Regulation and competition: the case of the Brazilian fintech ecosystem
Mariana Cunha e Melo
Jonas de Abreu
Events such as the failure and rescue of Credit Suisse and the fallout of Silicon Valley Bank re-surfaces the old saying that prudential regulators should always favor banking concentration to improve financial stability, putting monetary authorities in opposition to competition authorities. In this paper, we want to switch gears and propose a framework to analyze monetary authorities' role in fostering competition. To that end, we go through the case study of Brazil's financial system regulators and compare them with Brazil's competition authority's role and the importance of inter-agency cooperation.

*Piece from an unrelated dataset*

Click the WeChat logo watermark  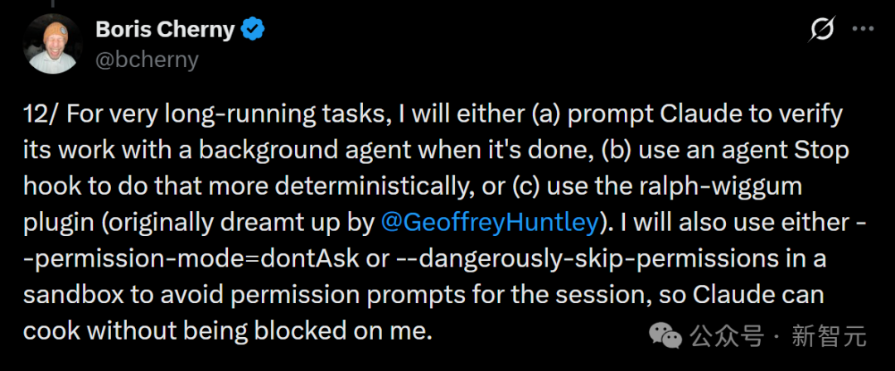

Section 230 and the future of the internet
Mariana Cunha e Melo
Jonas de Abreu
The US Supreme Court is considering the fate of Section 230, a law that protects content platforms from liability for user-generated content. The case, Gonzalez v. Google, challenges the intermediary liability protection of Section 230. If the challenge succeeds, it could undermine the foundation of Web 2.0 and the internet's future. The case focuses on whether platforms like Google, Twitter, and TikTok should be held liable for third-party content from their recommendation engines. Challenging Section 230 could have severe consequences for freedom of expression and lead to restrictions on recommendation engines or higher restrictions on publishing or sharing. Section 230 has been settled law for over two decades and protects content platforms, even if they encourage users to post content.